Please refer to the ABC website. Their own description of the orgainsation is "The Association of British Counties (ABC) is a society dedicated to promoting awareness of the continuing importance of the 86 historic (or traditional) Counties of Great Britain." This is my suggestion for the lead;

"The Association of British Counties (ABC) is a non-party-political outsider pressure group that promotes the Historic counties of England and Wales, and the Counties of Scotland."

Here is Jza84's preferred version;

"The Association of British Counties (ABC) is a non-party-political outsider pressure group that promotes what they assert to be the traditional counties of the United Kingdom."

There is no need for "what they assert". It is self-evident that they are asserting it and the phrase is used here to suggest that there are some other entities that are the true traditional counties - which there aren't. The phrase is being used in a POV attempt to undermine the organisation (of which I am not a member or supporter). My version is referenced directly to the ABC website. Unless the "what they assert" can be adequately referenced I will revert to the first-listed version in due course. Blacklans (talk) 18:11, 19 April 2009 (UTC)

I object, and No consensus = no change. You have no evidence to support your change. --Jza84 |  Talk  22:23, 19 April 2009 (UTC)
What sort of evidence might be acceptable? Blacklans (talk) 22:37, 19 April 2009 (UTC)
See WP:WELCOME. A third-party neutral source would help you achieve consensus. --Jza84 |  Talk  22:44, 19 April 2009 (UTC)
Terms such as "traditional" and "historic" are both open to a wide range of interpretations. Although many of the so-called "historic" counties do have their origins around the 9th century or earlier, many others date from as recently as the 16th century. The ABC list derives from their particular interpretation of "tradition" and "history", and thus represents an assertion of a specific non-neutral POV. Ghmyrtle (talk) 08:28, 20 April 2009 (UTC)

Web site gone?[edit]

The ANC website seems to have disappeared. Before we remove the dead link, does anyone know what's happened - is this just temporary? --15:26, 13 October 2009 (UTC)

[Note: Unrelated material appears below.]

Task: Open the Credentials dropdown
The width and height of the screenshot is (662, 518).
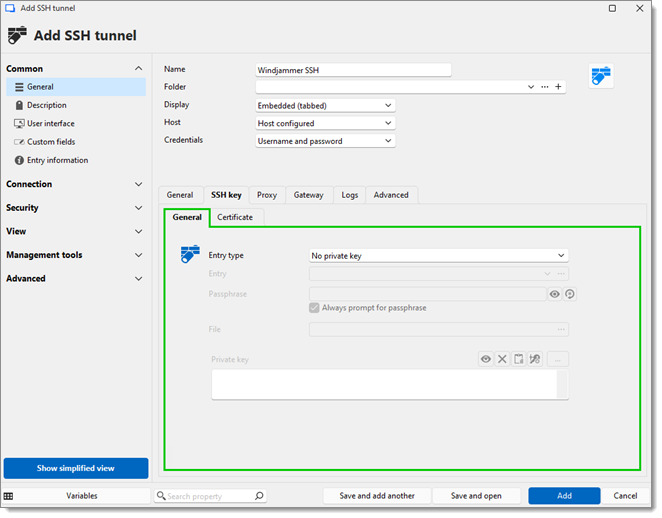Action: click(325, 141)
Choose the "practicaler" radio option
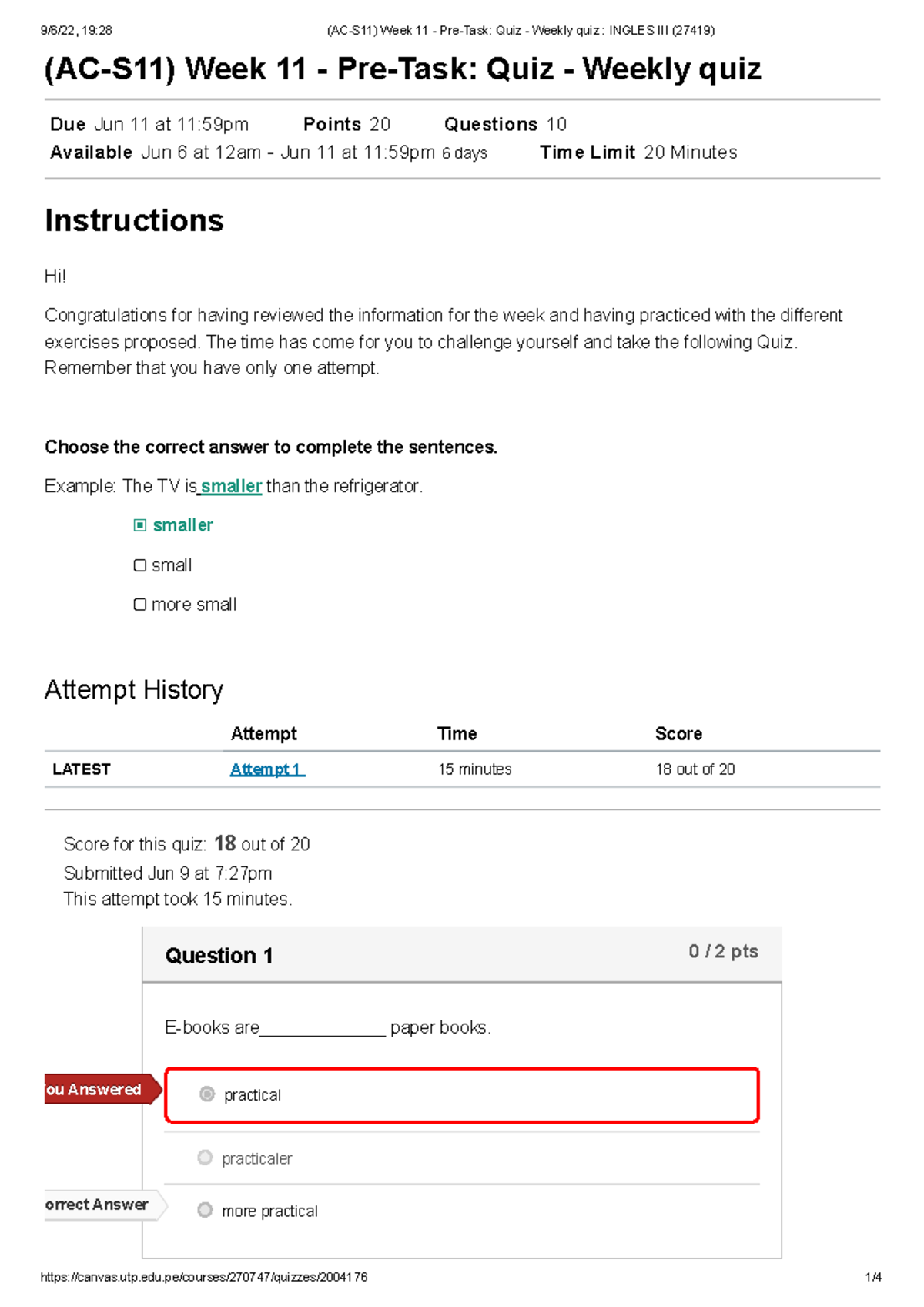The image size is (924, 1307). tap(205, 1158)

I've updated a couple of the links to - haven't changed the text. Ghmyrtle (talk) 18:55, 13 October 2009 (UTC)

Ireland (or at least Northern I.)?[edit]

The map only shows Great Britain. What about county broders on the green island? John Anderson (talk) 12:24, 22 October 2009 (UTC)

Although the ABC's aims and objectives state: "ABC exists to maintain, enhance and promote the identities of the Counties of the United Kingdom...." none of their other material or maps seem to make any reference to Ireland, only to GB. The article on Counties of Ireland doesn't suggest that any parallel organisation exists in Ireland. Ghmyrtle (talk) 12:32, 22 October 2009 (UTC)
Their current map on their website does include Northern Ireland, but it is not free of copyright. The Historic Counties Trust uses an ABC map with Northern Ireland included[20], but I can't see if there is copyright permission to use it here. If someone wants to e-mail them to ask if it can be used, it might solve that ambiguity. Howard Alexander (talk) 19:32, 1 September 2011 (UTC)

Insider / outsider - again[edit]

I removed the word "outsider" as it appears no longer to be correct. Previous objections to it concerned the tone: no other advocacy body is labelled "outider" and it suggests a mocking tone. It was argued however that "outsider" is a technical term. I am no sociologist, but it was given as:

Outsider pressure groups have none of the advantages of insider groups. They cannot expect to be consulted during the policy-making process, nor can they expect to gain access to ministers and civil servants. Rather, they have to work outside the governmental decision making process and, therefore, have fewer opportunities to determine the direction of policy

Now however the founder and patron of the ABC, Russell Grant, is a voluntary adviser to Eric Pickles and his Department, the Department for Communities and Local Government, borrows county flags from the ABC for its weekly flag displays. Whatever the arguments before, the ABC is "outsider" no longer.